Blogging application

Maneno was a blogging application powered by PHP, Smarty, and MySQL with content management capabilities. Initially released in October, 2008, it focused on creating a multi-theme, multi-author, multi-lingual system that works in a hosted setting . The name Maneno means 'words' in Swahili and the site focused on having low latency/filesize options to make it fast to load on low bandwidth connections . Additionally, it had an architecture that allowed for heavy customization by end users.

The core of the system was envisioned after a trip to the Democratic Republic of Congo in 2008 by two of the founders. They realized that while trying to write articles from the country via VSAT connections, the connection speeds proved incredibly slow and discouraging for not only them, but anyone striving to pursue citizen journalism endeavors . Additionally it was shown that the language spheres of Africa had nearly no crossover between one another. Taking these issues into account and coming to the conclusion that no current blogging system adequately addressed them, this entirely new platform for blogging was created to serve the African blogging community.

Maneno was available in Bambara, English, Spanish, French, Fula, Swahili, Lingala, Portuguese, and Zulu. The available languages covered all of the lingua franca languages of Africa as well as a selection of large local African languages that were gradually added to.
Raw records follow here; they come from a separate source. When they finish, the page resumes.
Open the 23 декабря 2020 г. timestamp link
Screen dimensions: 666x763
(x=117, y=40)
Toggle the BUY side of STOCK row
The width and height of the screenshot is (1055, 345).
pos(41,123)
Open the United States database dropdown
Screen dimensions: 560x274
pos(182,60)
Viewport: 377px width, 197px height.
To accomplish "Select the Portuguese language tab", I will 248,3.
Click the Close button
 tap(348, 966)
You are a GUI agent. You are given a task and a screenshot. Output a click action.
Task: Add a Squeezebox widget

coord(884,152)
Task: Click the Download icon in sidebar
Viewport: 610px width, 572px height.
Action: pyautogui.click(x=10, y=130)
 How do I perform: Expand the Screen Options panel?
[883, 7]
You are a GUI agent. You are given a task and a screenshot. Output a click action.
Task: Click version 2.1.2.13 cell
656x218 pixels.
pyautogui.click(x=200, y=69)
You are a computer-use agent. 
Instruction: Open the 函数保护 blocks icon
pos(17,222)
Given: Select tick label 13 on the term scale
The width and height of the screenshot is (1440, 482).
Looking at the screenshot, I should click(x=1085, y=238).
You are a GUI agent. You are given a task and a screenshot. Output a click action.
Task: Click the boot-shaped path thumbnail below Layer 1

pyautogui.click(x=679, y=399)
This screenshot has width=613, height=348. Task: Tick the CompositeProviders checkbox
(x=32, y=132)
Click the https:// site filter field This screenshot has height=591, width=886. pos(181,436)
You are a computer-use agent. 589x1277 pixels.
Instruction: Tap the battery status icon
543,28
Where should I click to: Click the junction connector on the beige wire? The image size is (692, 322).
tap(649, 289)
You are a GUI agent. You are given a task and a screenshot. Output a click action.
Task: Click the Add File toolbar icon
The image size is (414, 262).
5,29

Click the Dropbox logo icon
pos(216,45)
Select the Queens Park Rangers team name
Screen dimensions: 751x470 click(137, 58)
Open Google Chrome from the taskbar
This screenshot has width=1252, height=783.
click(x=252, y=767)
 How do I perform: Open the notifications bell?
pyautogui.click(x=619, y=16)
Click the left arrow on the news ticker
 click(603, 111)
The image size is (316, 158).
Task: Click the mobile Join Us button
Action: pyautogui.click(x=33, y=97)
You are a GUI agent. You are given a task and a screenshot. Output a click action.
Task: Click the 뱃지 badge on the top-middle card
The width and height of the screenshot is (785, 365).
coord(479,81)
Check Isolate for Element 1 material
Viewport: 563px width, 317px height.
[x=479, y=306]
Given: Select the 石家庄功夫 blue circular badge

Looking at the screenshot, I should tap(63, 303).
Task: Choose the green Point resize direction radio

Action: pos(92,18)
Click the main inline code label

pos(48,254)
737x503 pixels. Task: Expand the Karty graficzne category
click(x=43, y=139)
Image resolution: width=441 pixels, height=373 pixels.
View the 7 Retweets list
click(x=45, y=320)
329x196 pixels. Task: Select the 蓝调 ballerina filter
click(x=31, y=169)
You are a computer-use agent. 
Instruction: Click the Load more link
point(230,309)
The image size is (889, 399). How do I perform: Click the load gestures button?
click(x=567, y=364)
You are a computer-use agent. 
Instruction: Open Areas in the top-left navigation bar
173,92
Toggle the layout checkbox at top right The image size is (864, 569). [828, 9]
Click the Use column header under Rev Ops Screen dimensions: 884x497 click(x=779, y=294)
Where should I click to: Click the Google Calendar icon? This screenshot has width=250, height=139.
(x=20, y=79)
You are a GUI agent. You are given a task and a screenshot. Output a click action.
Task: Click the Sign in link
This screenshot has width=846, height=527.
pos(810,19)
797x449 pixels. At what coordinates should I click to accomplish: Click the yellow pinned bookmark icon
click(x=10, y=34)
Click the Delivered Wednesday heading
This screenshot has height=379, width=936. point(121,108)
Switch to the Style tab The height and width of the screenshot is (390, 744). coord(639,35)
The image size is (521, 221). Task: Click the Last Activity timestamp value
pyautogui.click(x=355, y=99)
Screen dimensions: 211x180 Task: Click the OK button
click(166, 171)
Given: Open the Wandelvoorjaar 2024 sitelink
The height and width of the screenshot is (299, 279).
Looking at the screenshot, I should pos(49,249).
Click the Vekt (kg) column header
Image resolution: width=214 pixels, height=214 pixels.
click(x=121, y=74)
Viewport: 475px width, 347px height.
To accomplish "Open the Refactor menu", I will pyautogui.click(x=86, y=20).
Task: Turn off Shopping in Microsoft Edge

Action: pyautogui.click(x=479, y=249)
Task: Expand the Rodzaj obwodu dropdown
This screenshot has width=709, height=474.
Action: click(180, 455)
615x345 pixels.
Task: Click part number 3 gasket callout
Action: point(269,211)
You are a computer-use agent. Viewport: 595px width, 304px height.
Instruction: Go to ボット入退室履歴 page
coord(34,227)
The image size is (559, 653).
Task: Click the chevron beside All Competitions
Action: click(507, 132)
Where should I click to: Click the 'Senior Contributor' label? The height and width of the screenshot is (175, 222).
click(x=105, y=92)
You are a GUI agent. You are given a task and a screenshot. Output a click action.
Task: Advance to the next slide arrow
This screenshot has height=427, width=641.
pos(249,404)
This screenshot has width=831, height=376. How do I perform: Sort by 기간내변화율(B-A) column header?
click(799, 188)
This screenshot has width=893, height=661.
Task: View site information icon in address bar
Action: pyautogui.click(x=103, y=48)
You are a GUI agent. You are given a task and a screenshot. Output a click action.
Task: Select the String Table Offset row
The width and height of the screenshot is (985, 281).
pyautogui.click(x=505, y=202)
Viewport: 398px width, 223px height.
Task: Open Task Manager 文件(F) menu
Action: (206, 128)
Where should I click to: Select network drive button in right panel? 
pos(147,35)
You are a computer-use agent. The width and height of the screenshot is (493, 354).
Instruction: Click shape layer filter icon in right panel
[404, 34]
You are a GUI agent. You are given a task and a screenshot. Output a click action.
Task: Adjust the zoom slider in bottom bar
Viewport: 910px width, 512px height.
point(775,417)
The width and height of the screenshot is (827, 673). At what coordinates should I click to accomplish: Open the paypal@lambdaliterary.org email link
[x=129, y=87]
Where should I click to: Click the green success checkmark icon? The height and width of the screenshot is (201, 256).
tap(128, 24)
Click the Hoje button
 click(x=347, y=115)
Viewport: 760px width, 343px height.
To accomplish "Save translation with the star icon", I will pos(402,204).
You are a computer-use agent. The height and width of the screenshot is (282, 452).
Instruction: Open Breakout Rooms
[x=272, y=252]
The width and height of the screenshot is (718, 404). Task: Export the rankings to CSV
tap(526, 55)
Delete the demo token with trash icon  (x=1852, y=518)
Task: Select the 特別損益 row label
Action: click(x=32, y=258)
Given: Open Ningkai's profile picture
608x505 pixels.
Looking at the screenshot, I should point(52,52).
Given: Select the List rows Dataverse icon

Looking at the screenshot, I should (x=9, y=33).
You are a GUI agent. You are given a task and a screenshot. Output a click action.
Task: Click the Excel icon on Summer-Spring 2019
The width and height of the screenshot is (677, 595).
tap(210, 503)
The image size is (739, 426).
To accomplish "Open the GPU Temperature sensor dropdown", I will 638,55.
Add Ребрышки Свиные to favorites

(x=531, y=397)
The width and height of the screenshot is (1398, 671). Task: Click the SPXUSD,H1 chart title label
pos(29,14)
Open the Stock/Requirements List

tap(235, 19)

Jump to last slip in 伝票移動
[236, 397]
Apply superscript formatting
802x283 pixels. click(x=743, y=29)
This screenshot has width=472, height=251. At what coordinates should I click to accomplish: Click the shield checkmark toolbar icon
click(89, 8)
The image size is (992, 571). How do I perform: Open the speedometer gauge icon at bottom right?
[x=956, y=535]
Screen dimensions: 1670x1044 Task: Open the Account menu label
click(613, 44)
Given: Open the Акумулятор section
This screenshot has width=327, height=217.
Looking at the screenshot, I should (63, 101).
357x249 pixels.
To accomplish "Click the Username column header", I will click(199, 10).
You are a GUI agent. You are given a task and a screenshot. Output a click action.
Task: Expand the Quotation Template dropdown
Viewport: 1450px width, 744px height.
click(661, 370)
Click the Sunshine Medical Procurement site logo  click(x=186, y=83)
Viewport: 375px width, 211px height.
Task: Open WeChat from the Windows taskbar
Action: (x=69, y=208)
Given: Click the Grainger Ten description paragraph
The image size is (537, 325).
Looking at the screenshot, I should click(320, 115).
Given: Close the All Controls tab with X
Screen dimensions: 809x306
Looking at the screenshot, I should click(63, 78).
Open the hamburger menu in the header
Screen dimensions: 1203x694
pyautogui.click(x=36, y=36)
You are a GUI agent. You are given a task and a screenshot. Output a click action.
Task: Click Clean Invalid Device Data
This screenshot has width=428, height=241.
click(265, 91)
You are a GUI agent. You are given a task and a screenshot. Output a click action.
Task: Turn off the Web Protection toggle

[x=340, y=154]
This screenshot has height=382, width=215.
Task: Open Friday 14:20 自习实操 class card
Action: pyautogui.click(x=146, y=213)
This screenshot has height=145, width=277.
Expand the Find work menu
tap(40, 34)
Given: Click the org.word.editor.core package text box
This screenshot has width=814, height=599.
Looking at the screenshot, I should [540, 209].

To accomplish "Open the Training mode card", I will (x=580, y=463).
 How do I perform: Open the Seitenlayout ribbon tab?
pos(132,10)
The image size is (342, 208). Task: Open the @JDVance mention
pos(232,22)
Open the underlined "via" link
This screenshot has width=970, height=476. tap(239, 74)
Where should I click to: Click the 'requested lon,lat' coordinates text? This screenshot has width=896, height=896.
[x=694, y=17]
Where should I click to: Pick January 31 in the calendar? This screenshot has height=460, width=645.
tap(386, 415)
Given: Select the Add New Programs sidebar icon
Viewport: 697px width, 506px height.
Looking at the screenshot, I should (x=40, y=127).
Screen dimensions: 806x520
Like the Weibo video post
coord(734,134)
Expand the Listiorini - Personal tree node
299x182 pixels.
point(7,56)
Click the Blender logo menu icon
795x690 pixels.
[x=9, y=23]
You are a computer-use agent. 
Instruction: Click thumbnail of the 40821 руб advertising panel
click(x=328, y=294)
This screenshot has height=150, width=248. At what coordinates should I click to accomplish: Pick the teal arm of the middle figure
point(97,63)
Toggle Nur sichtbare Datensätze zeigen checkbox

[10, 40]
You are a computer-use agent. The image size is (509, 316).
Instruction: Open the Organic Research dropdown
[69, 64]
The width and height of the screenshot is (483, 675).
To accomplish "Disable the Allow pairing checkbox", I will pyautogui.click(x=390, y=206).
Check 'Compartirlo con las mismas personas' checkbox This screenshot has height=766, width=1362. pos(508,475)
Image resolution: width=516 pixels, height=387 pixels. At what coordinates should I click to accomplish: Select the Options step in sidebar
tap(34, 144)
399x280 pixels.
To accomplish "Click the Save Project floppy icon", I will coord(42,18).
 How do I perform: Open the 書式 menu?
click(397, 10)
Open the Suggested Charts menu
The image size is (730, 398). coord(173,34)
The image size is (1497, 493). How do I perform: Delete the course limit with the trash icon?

The site worked in allowing a user to be able to view and interact with the site in any one of the languages available for the interface as well as being able to translate articles and sections of the site via a crowdsourcing method .

In August 2010, Maneno announced that would be scaling back their extensive social media outreach initiatives to focus on developing the core technology of the site and as of 2014, the site is now inactive.

The Board of Directors were a group of bloggers and technology enthusiasts working to expand the platform and reach out to new bloggers. Members were: Rebecca Wanjiku , Elia Varela Serra, Saul Wainright, and Miquel Hudin.